The Supreme Court on Friday agreed to hear the Biden administration’s appeal of two lower-court findings that the administration violated the Constitution in pressuring social-media companies to censor alleged misinformation.
What’s more, the High Court issued a stay of the injunction against such conduct imposed by the lower courts, a move vehemently opposed by three conservative justices.
“At this time in the history of our country, what the court has done, I fear, will be seen by some as giving the government a green light to use heavy-handed tactics to skew the presentation of views on the medium that increasingly dominates the dissemination of news,” wrote Justice Samuel Alito. “That is most unfortunate.”
On July 4, U.S. District Judge Terry Doughty issued a preliminary injunction in Missouri v. Biden enjoining various individuals and agencies within the Executive Branch from communicating with social-media companies for “the purpose of urging, encouraging, pressuring, or inducing in any manner the removal, deletion, suppression, or reduction of content containing protected free speech.”
Doughty found that the “evidence produced thus far depicts an almost dystopian scenario” in which the Biden administration collaborated with social-media companies to suppress dissenting opinions on such matters as Covid-19’s origins, lockdowns and mask mandates, vaccines, the validity of the 2020 presidential election, and the Hunter Biden laptop story.
The administration appealed Doughty’s decision, but the Fifth Circuit Court of Appeals largely upheld it, ruling that the evidence indicated “a coordinated campaign” of unprecedented “magnitude orchestrated by federal officials that jeopardized a fundamental aspect of American life.” The court narrowed the scope of the injunction but allowed it to stand.
Still intent on silencing opponents, the administration then appealed to the Supreme Court, which accepted the case and stayed the injunction pending its decision.
Noting that the lower courts had amassed considerable evidence of “a ‘coordinated campaign’ by high-level federal officials to suppress the expression of disfavored views on important public issues,” Alito, in a dissent joined by Justices Clarence Thomas and Neil Gorsuch, observed:
Today, however, a majority of the court, without undertaking a full review of the record and without any explanation, suspends the effect of that injunction until the court completes its review of this case, an event that may not occur until late in the spring of next year. Government censorship of private speech is antithetical to our democratic form of government, and therefore today’s decision is highly disturbing.
“Under a straightforward application of the test we use in deciding whether to grant a stay, the government’s application should be denied,” Alito declared. Specifically, “an applicant must show, among other things, ‘a likelihood that irreparable harm will result from the denial of a stay.’” But “the government’s attempts to demonstrate irreparable harm do not come close to clearing this high bar.”

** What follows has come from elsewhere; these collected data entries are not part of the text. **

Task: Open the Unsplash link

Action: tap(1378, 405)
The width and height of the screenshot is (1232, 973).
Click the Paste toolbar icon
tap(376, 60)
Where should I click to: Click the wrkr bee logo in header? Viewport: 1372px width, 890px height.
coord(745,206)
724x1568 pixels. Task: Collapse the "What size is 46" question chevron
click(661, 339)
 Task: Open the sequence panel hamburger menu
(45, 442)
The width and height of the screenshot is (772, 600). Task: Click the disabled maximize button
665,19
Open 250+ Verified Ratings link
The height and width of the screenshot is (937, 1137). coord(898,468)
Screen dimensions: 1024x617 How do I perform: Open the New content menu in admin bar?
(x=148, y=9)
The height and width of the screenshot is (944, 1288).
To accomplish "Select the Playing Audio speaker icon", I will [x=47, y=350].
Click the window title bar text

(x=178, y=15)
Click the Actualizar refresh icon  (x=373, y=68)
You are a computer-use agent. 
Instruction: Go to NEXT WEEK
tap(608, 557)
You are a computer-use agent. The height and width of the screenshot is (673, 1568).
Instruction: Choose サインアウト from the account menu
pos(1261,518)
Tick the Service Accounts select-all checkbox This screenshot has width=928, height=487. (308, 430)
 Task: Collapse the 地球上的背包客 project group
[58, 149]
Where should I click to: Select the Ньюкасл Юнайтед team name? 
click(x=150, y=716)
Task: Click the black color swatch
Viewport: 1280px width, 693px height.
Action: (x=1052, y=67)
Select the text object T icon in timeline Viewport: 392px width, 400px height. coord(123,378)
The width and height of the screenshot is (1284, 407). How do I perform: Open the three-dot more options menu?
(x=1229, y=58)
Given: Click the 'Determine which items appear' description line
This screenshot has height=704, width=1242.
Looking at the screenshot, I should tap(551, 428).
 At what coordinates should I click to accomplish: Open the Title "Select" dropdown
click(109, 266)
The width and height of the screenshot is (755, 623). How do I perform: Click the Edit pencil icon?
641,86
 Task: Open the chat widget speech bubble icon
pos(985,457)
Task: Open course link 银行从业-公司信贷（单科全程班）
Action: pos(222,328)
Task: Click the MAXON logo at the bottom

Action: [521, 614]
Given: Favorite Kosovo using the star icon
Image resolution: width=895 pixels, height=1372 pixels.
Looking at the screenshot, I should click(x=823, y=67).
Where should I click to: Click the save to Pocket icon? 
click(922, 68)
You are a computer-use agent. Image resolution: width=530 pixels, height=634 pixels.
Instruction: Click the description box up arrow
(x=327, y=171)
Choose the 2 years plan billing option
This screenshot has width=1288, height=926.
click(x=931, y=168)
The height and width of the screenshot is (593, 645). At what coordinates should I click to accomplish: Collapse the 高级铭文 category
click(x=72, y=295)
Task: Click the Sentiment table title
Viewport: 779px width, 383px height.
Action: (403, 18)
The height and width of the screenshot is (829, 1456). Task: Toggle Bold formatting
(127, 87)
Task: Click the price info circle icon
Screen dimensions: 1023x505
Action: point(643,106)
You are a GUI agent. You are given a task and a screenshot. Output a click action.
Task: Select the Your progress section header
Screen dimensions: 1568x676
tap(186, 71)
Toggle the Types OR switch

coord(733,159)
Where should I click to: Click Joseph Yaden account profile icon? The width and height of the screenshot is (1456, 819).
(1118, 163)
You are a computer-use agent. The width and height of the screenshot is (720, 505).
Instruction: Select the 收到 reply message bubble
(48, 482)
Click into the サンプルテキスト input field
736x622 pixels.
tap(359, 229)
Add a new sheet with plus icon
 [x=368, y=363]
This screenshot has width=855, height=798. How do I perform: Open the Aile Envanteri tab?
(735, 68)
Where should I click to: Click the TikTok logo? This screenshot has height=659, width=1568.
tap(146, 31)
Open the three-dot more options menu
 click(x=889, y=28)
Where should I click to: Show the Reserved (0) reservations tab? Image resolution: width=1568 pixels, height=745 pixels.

Instead of providing any concrete proof that “harm is imminent,” the government offers a series of hypothetical statements that a covered official might want to make in the future and that, it thinks, might be chilled…. But hypotheticals are just that — speculation that the government “may suffer irreparable harm at some point in the future,” not concrete proof. And such speculation does not establish irreparable harm. [Citations omitted; emphasis in original.]
“Moreover,” penned Alito, “it does not appear that any of the government’s hypothetical communications would actually be prohibited by the injunction. Nor is any such example provided by the court’s unreasoned order.”
The administration claimed that the injunction might prevent the President or other Executive Branch officials from expressing their own views, which Alito recognized as patent nonsense:
The injunction applies only when the government crosses the line and begins to coerce or control others’ exercise of their free-speech rights. Does the government think that the First Amendment allows Executive Branch officials to engage in such conduct? Does it have plans for this to occur between now and the time when this case is decided?
Despite all this, “the majority stays the injunction and thus allows the defendants to persist in committing the type of First Amendment violations that the lower courts identified,” wrote Alito. “The majority takes this action in the face of the lower courts’ detailed findings of fact” — a highly unusual move.
Alito explained that he would have denied the stay application while specifying that the government could “apply for relief,” even emergency relief, “in the unlikely event that a concrete occurrence presents a risk of irreparable harm.”
Some plaintiffs in the case welcomed the Supreme Court’s decision to hear it despite the stay.
“This is the worst First Amendment violation in our nation’s history,” Missouri Attorney General Andrew Bailey said in a press release. “We look forward to dismantling Joe Biden’s vast censorship enterprise at the nation’s highest court.”
“We are pleased to learn that the U.S. Supreme Court will hear this case, giving us yet another opportunity to defend the people from this assault on our First Amendment rights,” Louisiana Solicitor General Liz Murrill said in a statement. “It brings us one step closer to reestablishing the protections guaranteed to us in the Constitution and under the First Amendment. We hope that the Supreme Court will agree that this gross abuse of power must stop and never happen again.”
Will the court uphold the Constitution? Will it side with the administration? Or will it try to thread the needle between the two, as it did with ObamaCare? Only time will tell.